• **GOAL OF THE EXERCISE**:
Would you restate the data exactly as given?

[Stored records]
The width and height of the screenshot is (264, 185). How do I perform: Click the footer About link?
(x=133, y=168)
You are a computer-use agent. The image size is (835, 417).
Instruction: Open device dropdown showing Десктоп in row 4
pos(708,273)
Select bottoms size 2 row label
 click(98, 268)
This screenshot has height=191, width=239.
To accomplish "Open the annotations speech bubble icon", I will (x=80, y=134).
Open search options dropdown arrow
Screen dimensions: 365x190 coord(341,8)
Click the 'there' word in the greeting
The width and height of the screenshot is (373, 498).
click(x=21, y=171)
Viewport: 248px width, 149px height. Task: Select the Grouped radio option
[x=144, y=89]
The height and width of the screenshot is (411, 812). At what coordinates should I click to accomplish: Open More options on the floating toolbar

• **SOLUTION TO THIS PROBLEM**:
The width and height of the screenshot is (264, 185). How do I perform: Click the footer About link?
(x=133, y=168)
You are a computer-use agent. The image size is (835, 417).
Instruction: Open device dropdown showing Десктоп in row 4
pos(708,273)
Select bottoms size 2 row label
 click(98, 268)
This screenshot has height=191, width=239.
To accomplish "Open the annotations speech bubble icon", I will (x=80, y=134).
Open search options dropdown arrow
Screen dimensions: 365x190 coord(341,8)
Click the 'there' word in the greeting
The width and height of the screenshot is (373, 498).
click(x=21, y=171)
Viewport: 248px width, 149px height. Task: Select the Grouped radio option
[x=144, y=89]
The height and width of the screenshot is (411, 812). At what coordinates should I click to accomplish: Open More options on the floating toolbar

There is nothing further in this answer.